47% of UK job seekers have had an AI interview; 30% walked away from one
TL;DR: Hiring platform Greenhouse surveyed 2,950 active job seekers — 1,132 of them UK-based — and found 47% of UK candidates have sat through an AI interview, with 30% withdrawing from a hiring process because the employer required one. Candidates the Guardian spoke to described the format as “awkward”, “humiliating” and “completely horrible for the autistic brain”, with several noting that countdown clocks, no two-way questions, and no human acknowledgement made it harder to demonstrate genuine fit.
A workforce-experience problem, not just a tooling one
The Greenhouse data lands while the Information Commissioner’s Office is consulting on automated recruitment. Volume has plainly arrived: nearly half of UK job seekers have already encountered AI interviews, and applicants are now self-filtering away from employers that mandate them. The complaint set is consistent — pre-recorded prompts on a blank screen, three-minute response windows, and no signal that a human has watched the recording. One scientist applying for a senior role told the Guardian she “received very general feedback and a rejection” and was unsure whether “anybody watched the interview”.

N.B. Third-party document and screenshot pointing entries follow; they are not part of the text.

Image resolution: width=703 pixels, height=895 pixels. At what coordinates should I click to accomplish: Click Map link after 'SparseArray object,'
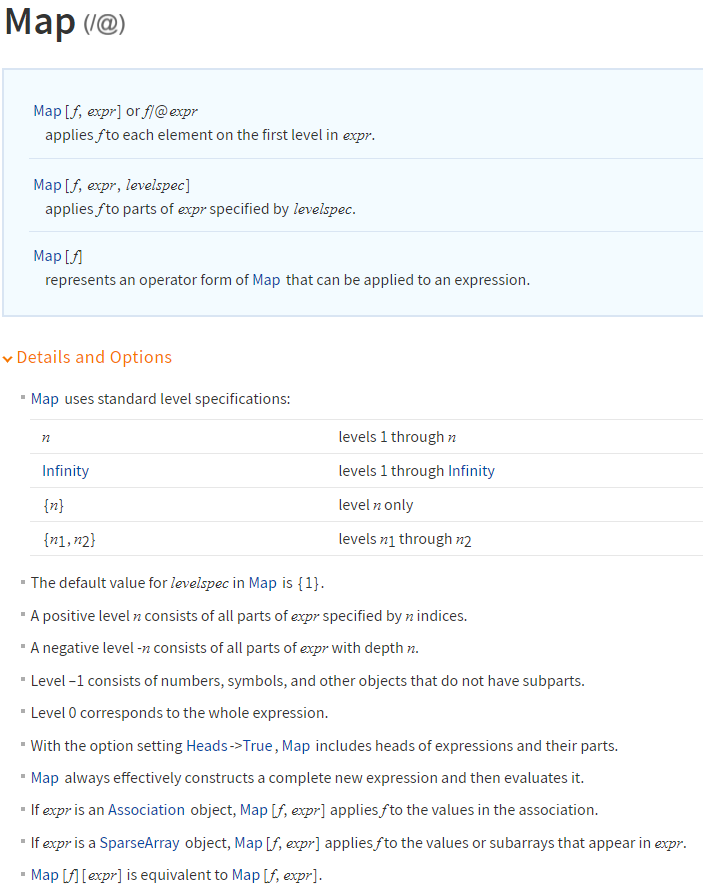(249, 843)
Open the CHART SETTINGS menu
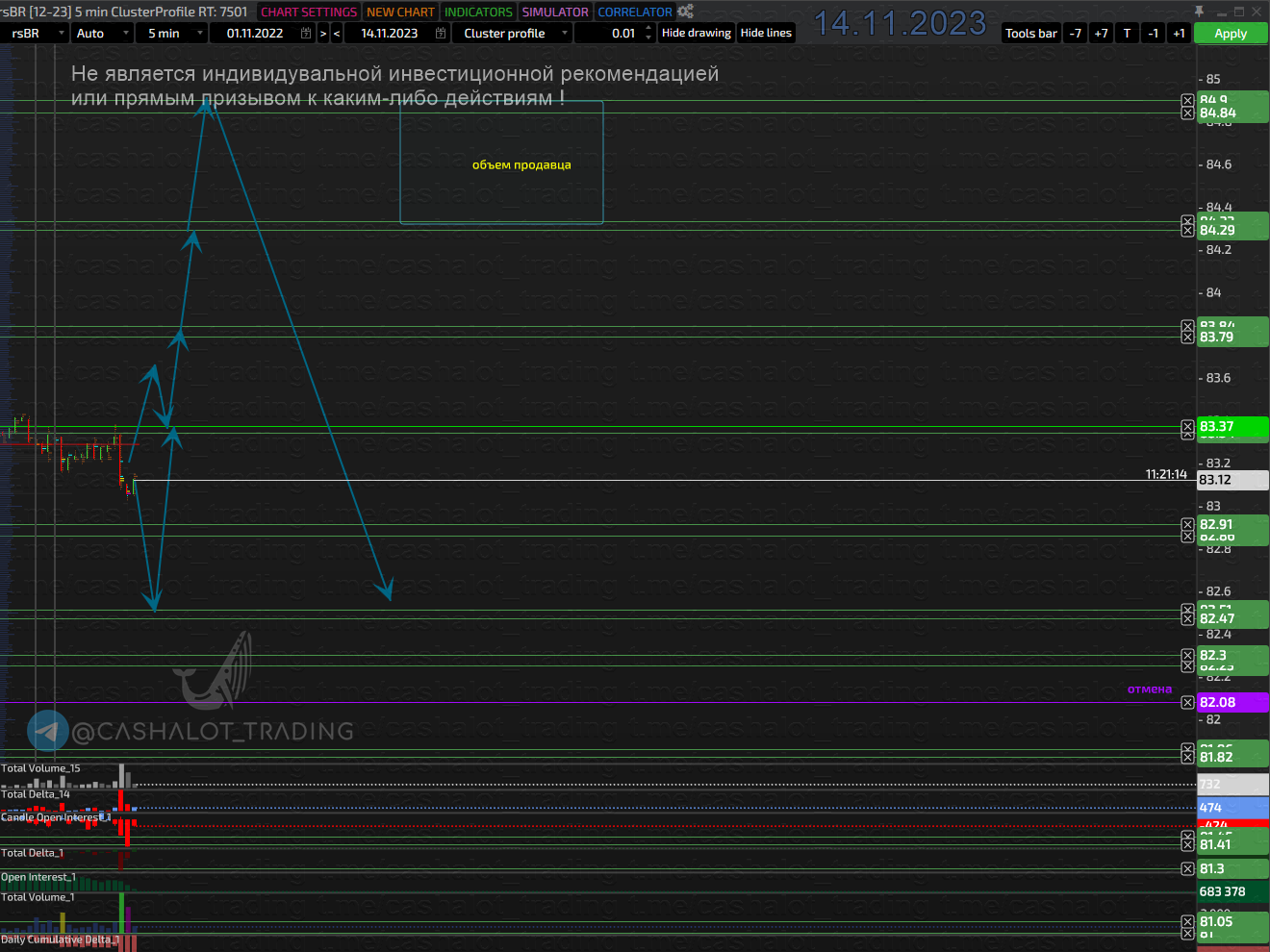 tap(309, 12)
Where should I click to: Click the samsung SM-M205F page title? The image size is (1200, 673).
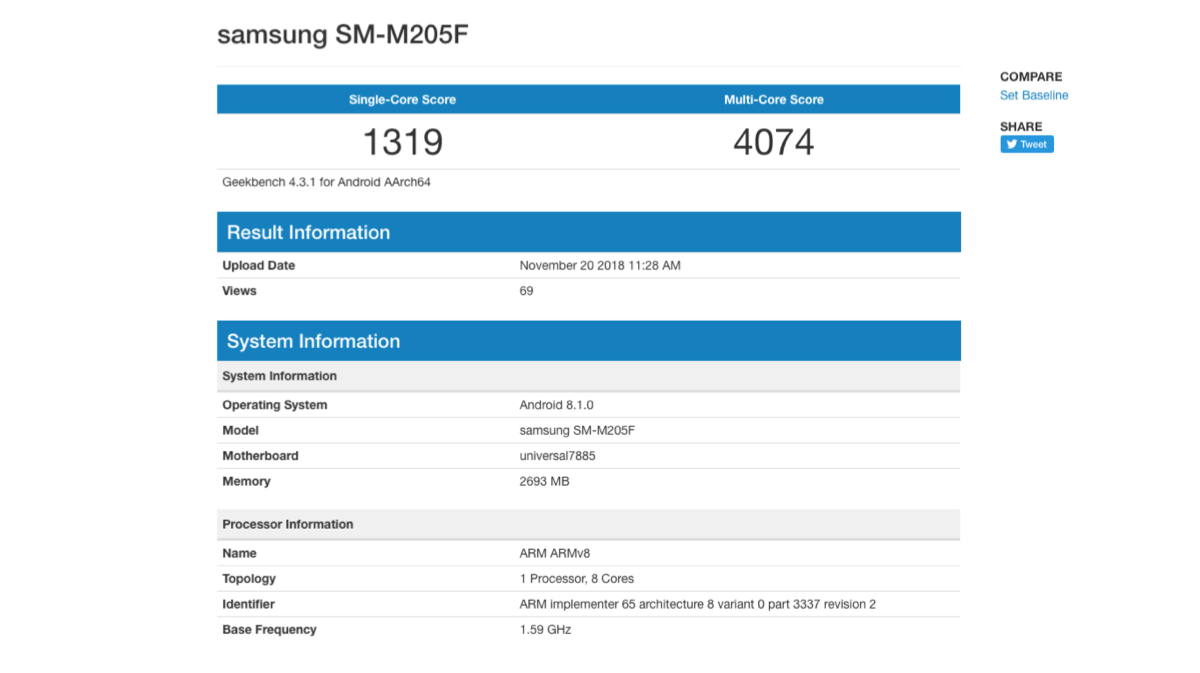(x=343, y=35)
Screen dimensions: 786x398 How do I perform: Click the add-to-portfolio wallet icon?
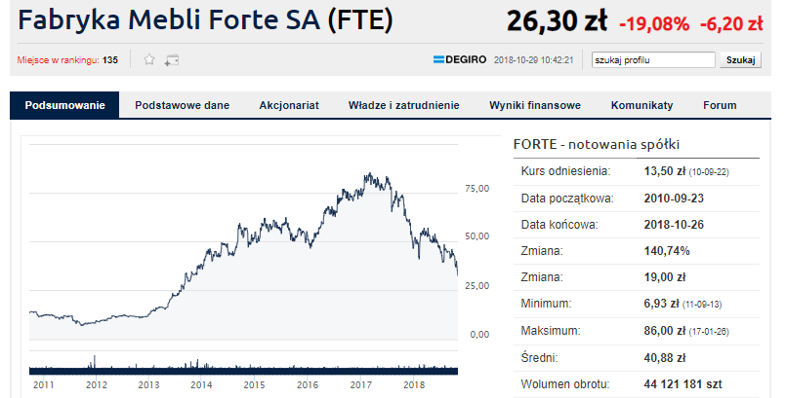click(x=172, y=60)
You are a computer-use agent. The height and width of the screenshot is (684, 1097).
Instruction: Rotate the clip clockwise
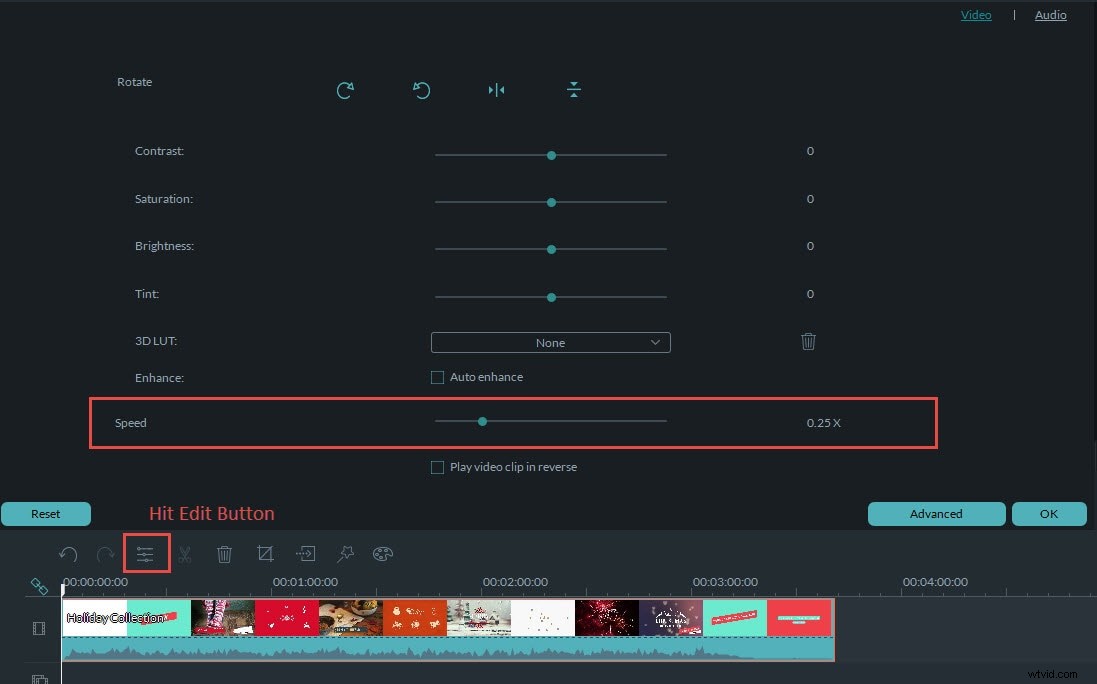(x=344, y=90)
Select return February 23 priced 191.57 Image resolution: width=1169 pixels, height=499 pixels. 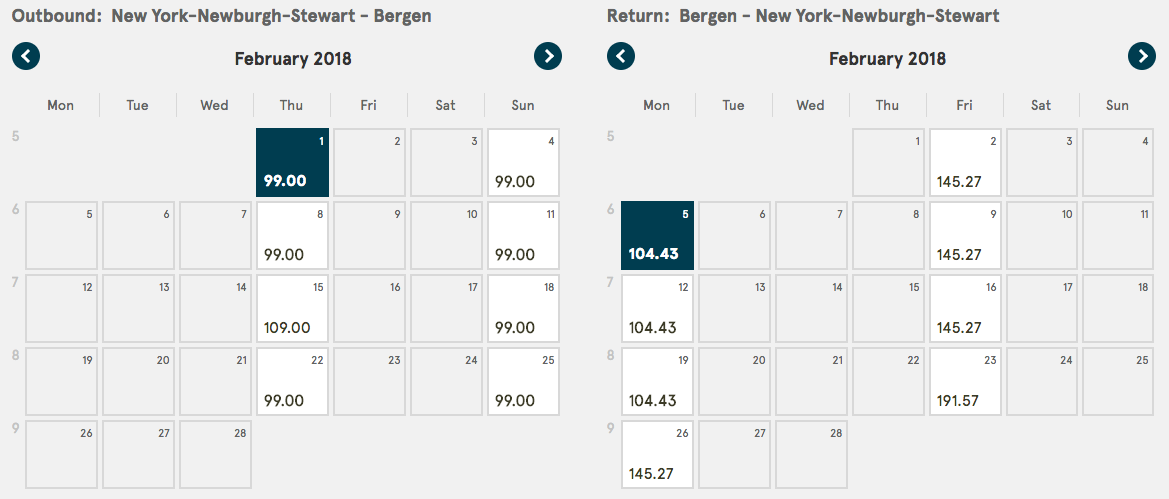pyautogui.click(x=964, y=381)
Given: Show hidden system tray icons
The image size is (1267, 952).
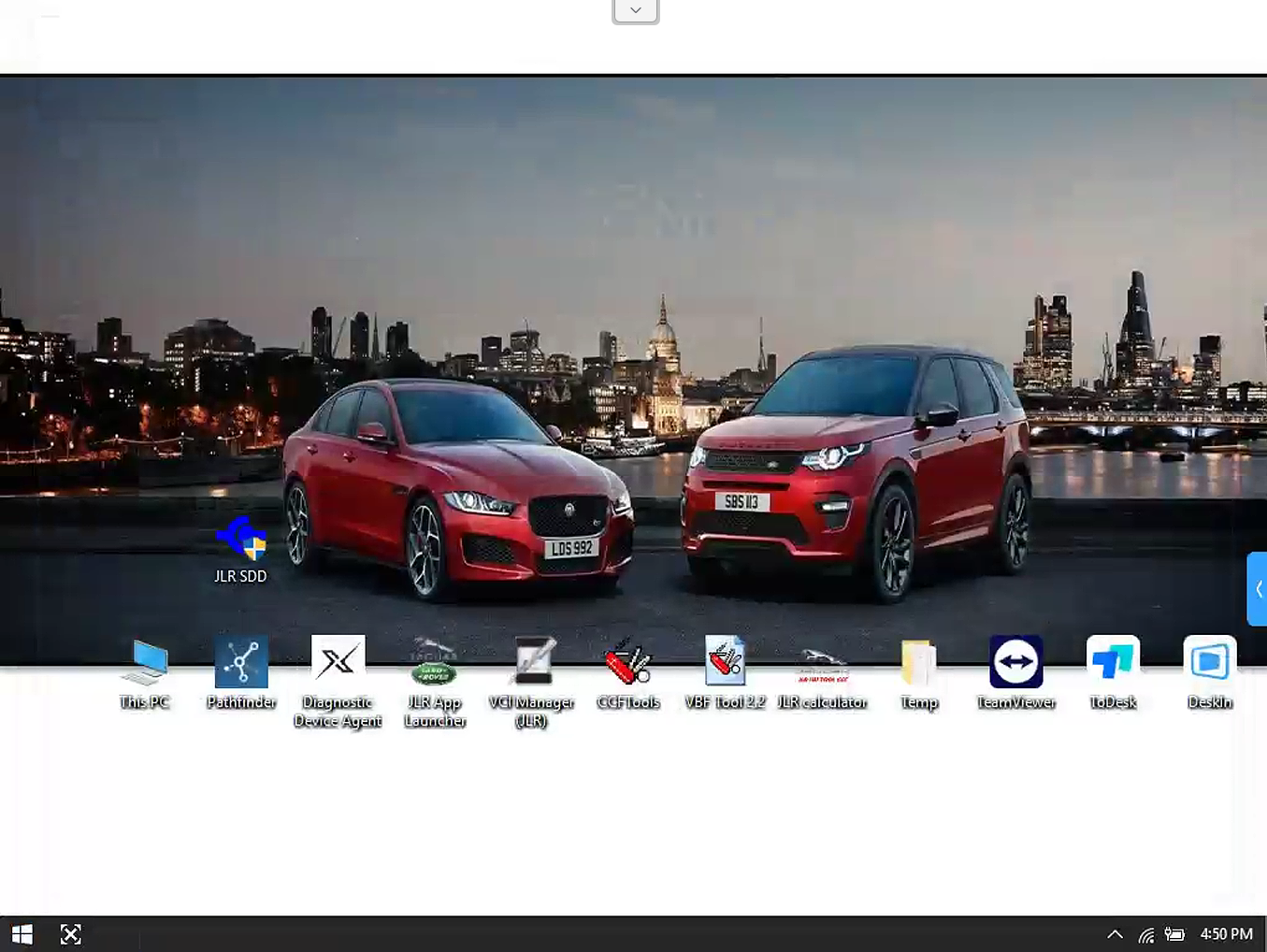Looking at the screenshot, I should pos(1115,934).
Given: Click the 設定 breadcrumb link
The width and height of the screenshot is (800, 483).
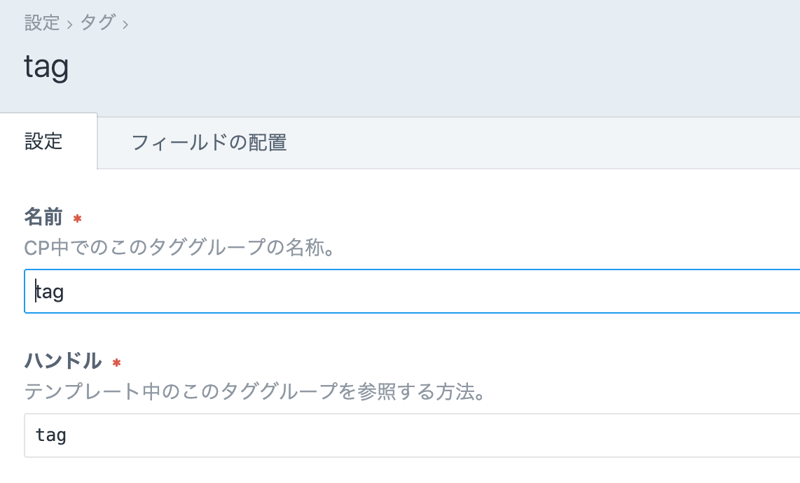Looking at the screenshot, I should [x=42, y=23].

Greenhouse positions AI interviews as a way to keep up with rising application volume, and the headcount math is real for HR teams sifting thousands of CVs. But the survey suggests the format is now an active filter on the candidate side too: a third of UK applicants have walked, and accessibility concerns — particularly for autistic and neurodivergent candidates — appear in nearly every reported transcript.
Looking forward
The ICO has already flagged automated recruitment as a 2026 enforcement priority, and the Greenhouse figures give regulators a concrete population to point at. For UK employers, the relevant operational questions are no longer whether AI interviews can be deployed, but whether the candidate experience is documented, whether reasonable adjustments are offered (longer response windows, alternative formats, the option of a human-led first round), and whether there is a clear human-in-the-loop step before rejection. With 30% of UK candidates self-deselecting, the cost of getting this wrong is showing up upstream of any ICO action: in the calibre and diversity of the funnel.